▶ What is asked
1. From the database transactions tutorial, list every person's name shown in the EAV index output.
2. According to the database transactions tutorial, what form do retractions always take?

>> start Source text

And now again using a map transaction form. Note that we're again transacting against the database from tx4-result:

(def tx5b-result
  (transact (:db-after tx4-result) [{:db/id 1 :person/favorite-database "Datomic"}]))

(pull (:db-after tx5b-result) '[:person/favorite-database] 1)
=> {:person/favorite-database "Datomic"}

Retractions

So far we've been adding and updating data. Now let us address retractions. Let's have a look at the present value of the database, specifically the EAV index:

(get-in tx5-result [:db-after :db/eav])
=>
{1 {:db/id 1, :person/name "Rich Hickey", :person/favorite-database "Datomic"},
 2 {:db/id 2, :person/name "Nina Simone"},
 3 {:db/id 3, :person/name "Jimi Hendrix", :person/best-instrument "Electric Guitar"}}

Now let's retract [:person/best-instrument "Electric Guitar"] from the Jimi Hendrix entity. Retractions are always in list form:

(def tx6-result
  (transact (:db-after tx5-result) 
            [[:db/retract 3 :person/best-instrument "Electric Guitar"]]))

(pull (:db-after tx6-result) '[*] 3)
=> {:db/id 3, :person/name "Jimi Hendrix"}

The transaction form [:db/retract 3 :person/best-instrument "Electric Guitar"] retracts the value "Electric Guitar" for the attribute :person/best-instrument for entity id 3 (Jimi Hendrix) and we're left with the entity: {:db/id 3, :person/name "Jimi Hendrix"}.

>> end Source text
>> start Supplied entries

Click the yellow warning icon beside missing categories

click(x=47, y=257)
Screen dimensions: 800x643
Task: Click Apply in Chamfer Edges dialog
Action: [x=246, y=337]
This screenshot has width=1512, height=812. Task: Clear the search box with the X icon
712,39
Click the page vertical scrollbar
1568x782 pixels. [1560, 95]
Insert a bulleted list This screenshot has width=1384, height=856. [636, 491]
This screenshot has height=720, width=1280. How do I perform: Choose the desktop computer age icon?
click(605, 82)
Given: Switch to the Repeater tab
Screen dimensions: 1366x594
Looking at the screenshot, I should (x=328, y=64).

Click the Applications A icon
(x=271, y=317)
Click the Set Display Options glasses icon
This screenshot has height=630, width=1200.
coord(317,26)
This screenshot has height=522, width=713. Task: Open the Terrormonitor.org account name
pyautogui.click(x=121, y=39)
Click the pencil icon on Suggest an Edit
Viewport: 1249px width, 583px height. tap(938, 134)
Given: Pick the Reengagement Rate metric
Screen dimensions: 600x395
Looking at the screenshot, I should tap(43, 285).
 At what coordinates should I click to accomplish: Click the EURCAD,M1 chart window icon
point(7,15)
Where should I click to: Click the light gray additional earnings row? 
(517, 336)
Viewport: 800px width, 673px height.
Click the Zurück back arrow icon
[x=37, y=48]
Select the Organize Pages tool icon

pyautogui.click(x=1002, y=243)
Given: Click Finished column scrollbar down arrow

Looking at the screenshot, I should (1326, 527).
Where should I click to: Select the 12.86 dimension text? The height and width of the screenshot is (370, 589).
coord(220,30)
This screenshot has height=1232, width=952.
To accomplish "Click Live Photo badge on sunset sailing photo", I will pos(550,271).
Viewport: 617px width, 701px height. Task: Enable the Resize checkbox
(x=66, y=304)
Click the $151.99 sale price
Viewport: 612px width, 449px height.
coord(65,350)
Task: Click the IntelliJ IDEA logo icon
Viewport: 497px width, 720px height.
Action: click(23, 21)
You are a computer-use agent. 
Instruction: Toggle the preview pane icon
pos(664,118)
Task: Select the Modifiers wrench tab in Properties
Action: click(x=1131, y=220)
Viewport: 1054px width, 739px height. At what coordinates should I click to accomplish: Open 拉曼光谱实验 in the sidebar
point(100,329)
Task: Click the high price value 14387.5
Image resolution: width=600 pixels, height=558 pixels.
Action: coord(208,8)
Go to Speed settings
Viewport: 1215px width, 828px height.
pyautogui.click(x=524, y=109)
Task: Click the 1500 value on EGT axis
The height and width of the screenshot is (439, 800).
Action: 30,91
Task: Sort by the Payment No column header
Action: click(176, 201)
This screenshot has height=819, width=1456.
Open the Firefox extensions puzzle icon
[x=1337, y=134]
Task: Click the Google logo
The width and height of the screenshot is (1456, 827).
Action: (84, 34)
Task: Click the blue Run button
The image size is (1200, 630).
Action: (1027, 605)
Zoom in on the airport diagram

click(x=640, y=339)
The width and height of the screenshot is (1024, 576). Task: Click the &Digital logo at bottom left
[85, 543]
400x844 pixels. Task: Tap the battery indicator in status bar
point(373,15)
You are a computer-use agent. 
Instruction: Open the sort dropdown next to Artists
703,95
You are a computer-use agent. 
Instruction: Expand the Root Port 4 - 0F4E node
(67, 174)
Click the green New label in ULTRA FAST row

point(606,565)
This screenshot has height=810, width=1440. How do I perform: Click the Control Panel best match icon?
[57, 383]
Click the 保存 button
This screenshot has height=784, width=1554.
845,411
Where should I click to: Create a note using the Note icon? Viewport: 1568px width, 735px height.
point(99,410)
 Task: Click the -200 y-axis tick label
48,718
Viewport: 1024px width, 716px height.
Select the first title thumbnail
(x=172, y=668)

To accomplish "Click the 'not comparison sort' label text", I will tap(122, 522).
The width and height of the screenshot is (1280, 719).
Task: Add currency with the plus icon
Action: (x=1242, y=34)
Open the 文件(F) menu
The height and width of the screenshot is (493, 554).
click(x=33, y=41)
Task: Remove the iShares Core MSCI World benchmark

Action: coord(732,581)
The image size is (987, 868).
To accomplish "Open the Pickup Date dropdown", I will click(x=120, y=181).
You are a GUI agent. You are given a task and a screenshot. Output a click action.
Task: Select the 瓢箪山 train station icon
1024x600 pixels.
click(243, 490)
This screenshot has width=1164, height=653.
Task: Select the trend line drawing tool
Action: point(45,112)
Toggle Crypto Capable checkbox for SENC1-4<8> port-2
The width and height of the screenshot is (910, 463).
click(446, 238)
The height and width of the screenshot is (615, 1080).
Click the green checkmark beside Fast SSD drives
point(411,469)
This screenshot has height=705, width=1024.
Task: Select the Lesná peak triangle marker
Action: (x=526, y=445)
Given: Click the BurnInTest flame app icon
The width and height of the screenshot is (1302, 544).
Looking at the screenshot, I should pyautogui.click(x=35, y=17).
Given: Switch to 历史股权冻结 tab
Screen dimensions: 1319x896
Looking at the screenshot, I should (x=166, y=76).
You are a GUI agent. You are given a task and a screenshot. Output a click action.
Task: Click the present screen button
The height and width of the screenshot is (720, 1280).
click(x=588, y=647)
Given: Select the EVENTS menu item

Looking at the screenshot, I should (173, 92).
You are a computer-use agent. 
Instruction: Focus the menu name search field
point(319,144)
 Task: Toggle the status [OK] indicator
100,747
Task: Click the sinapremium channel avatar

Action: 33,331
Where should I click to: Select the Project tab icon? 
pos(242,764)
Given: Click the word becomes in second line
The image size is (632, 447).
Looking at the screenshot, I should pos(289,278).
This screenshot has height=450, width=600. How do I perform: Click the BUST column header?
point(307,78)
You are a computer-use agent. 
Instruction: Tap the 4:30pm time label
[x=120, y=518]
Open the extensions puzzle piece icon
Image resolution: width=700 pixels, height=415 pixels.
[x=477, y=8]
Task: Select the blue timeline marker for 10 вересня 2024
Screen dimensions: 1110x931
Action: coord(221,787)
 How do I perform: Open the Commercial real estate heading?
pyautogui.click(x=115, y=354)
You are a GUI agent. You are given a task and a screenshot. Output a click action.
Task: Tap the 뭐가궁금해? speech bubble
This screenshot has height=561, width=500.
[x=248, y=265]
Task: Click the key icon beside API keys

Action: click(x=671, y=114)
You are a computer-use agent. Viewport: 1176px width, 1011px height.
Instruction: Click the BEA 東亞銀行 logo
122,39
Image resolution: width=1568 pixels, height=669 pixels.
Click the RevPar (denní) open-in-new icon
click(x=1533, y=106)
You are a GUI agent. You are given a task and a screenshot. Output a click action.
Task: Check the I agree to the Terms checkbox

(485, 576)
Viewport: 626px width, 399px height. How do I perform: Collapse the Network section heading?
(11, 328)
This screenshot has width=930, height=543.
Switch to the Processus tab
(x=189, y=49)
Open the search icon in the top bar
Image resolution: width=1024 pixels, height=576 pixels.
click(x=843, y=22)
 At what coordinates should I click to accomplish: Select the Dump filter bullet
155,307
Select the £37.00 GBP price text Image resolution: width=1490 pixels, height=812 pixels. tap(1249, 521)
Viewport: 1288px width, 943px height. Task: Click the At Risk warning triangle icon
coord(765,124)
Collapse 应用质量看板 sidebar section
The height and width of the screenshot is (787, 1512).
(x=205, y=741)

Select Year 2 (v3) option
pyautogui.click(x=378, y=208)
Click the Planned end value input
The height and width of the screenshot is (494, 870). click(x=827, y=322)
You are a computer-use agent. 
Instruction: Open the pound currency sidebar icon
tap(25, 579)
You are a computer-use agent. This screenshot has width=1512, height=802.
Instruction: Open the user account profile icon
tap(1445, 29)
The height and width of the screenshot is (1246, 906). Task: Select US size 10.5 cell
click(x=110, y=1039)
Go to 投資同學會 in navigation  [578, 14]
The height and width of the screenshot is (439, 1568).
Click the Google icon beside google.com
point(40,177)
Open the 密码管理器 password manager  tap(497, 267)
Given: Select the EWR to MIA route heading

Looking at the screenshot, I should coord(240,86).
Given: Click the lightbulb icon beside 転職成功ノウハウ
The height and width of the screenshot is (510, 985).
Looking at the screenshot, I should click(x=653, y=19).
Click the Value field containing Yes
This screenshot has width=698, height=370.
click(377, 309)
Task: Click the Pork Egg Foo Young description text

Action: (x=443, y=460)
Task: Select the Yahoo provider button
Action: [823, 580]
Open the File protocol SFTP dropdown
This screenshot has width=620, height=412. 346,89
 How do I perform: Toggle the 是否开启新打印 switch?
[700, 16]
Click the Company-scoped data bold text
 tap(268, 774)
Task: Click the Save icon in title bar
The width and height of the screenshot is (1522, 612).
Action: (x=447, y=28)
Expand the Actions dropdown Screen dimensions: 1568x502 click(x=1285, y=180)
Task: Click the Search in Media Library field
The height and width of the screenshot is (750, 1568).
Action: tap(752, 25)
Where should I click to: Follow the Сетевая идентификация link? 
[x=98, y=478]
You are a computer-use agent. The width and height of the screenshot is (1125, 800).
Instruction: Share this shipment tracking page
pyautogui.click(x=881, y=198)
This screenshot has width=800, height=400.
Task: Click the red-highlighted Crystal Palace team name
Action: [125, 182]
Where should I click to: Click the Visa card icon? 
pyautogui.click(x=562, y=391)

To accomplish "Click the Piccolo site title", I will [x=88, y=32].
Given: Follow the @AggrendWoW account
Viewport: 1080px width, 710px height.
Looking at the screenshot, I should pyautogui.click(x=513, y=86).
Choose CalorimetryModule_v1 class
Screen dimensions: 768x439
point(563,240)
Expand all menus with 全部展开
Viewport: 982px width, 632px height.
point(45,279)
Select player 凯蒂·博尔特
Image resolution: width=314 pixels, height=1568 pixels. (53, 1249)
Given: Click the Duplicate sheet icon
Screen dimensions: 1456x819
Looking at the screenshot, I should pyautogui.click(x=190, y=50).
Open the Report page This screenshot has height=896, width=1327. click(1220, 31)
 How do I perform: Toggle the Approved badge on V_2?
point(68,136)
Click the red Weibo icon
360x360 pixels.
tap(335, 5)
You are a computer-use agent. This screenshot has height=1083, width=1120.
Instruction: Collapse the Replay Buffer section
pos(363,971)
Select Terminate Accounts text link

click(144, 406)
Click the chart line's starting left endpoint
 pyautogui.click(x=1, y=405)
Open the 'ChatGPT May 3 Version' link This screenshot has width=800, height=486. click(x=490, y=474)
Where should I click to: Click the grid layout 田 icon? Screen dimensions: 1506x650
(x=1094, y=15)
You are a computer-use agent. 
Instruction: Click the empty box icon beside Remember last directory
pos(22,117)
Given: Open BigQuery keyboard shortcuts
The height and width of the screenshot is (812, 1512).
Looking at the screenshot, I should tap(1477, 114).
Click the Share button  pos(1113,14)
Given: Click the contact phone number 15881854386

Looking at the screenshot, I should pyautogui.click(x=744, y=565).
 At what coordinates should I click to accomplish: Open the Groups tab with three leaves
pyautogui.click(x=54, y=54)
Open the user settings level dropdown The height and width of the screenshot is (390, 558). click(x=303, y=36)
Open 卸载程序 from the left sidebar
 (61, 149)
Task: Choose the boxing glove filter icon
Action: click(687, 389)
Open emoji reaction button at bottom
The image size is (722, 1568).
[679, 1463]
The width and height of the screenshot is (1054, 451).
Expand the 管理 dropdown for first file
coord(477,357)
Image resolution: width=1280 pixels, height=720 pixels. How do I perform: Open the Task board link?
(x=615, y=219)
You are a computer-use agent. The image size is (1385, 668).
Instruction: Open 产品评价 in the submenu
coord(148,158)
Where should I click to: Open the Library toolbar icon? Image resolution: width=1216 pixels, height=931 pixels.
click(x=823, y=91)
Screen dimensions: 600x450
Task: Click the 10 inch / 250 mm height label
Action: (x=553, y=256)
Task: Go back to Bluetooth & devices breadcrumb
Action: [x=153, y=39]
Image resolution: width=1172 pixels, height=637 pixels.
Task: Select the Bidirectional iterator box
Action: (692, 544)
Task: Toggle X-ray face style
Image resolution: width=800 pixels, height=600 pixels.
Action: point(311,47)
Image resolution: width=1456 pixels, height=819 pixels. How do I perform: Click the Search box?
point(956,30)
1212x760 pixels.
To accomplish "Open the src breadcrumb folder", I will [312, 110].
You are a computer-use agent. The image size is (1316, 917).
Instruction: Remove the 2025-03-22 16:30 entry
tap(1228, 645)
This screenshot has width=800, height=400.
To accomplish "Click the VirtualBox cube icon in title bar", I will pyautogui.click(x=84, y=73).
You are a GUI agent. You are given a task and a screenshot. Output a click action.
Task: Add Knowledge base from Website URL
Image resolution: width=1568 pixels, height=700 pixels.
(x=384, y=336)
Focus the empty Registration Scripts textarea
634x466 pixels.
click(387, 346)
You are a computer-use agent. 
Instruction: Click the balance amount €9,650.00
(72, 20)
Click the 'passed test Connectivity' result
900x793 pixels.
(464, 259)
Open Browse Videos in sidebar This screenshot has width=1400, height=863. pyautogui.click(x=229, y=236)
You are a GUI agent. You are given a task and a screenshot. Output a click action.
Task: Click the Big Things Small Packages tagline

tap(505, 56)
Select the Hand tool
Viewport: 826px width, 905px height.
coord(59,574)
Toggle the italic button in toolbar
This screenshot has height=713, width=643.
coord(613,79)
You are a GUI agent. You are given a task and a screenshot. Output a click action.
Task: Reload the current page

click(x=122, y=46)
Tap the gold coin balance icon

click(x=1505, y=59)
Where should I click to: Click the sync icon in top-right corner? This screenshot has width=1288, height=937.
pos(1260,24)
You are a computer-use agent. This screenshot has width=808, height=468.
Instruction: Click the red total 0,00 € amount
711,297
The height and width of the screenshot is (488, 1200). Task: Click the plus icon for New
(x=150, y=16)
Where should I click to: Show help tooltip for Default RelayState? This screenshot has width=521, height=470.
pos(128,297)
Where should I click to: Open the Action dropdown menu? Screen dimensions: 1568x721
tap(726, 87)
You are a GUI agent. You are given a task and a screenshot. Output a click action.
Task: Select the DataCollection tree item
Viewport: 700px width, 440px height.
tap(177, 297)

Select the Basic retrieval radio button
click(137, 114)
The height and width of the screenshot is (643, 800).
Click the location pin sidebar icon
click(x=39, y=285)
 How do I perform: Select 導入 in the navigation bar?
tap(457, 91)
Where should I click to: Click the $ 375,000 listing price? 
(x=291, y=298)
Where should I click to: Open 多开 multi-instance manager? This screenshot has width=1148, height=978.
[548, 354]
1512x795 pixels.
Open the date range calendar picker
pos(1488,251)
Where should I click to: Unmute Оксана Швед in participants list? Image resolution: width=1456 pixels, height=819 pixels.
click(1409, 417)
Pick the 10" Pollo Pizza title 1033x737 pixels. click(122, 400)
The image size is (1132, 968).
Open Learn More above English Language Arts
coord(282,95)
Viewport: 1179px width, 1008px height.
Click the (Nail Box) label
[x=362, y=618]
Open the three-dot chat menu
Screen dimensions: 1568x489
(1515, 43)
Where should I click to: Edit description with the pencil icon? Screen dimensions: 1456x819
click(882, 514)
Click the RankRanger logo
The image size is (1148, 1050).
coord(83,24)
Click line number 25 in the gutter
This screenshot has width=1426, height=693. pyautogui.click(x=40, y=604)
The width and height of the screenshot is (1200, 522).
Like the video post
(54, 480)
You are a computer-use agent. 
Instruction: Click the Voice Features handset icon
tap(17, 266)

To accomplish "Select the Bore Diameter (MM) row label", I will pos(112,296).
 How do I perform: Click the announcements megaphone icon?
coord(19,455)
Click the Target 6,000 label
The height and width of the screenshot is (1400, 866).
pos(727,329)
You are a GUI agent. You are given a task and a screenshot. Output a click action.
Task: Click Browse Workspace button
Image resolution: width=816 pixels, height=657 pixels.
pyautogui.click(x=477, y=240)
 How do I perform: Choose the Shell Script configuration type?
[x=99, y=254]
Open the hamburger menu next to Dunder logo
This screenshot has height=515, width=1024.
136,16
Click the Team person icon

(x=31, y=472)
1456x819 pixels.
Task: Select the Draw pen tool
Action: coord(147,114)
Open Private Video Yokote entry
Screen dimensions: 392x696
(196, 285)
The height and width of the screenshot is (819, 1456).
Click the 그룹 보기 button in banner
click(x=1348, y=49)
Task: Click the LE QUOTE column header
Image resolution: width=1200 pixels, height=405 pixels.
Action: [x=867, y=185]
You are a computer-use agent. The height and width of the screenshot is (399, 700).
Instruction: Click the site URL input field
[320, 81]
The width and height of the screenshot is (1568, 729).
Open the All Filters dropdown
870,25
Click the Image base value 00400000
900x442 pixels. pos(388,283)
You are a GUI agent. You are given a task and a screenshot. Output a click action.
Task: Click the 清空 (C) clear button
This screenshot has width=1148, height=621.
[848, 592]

>> end Supplied entries

▶ Outputs
1. Rich Hickey, Nina Simone, Jimi Hendrix

2. List form.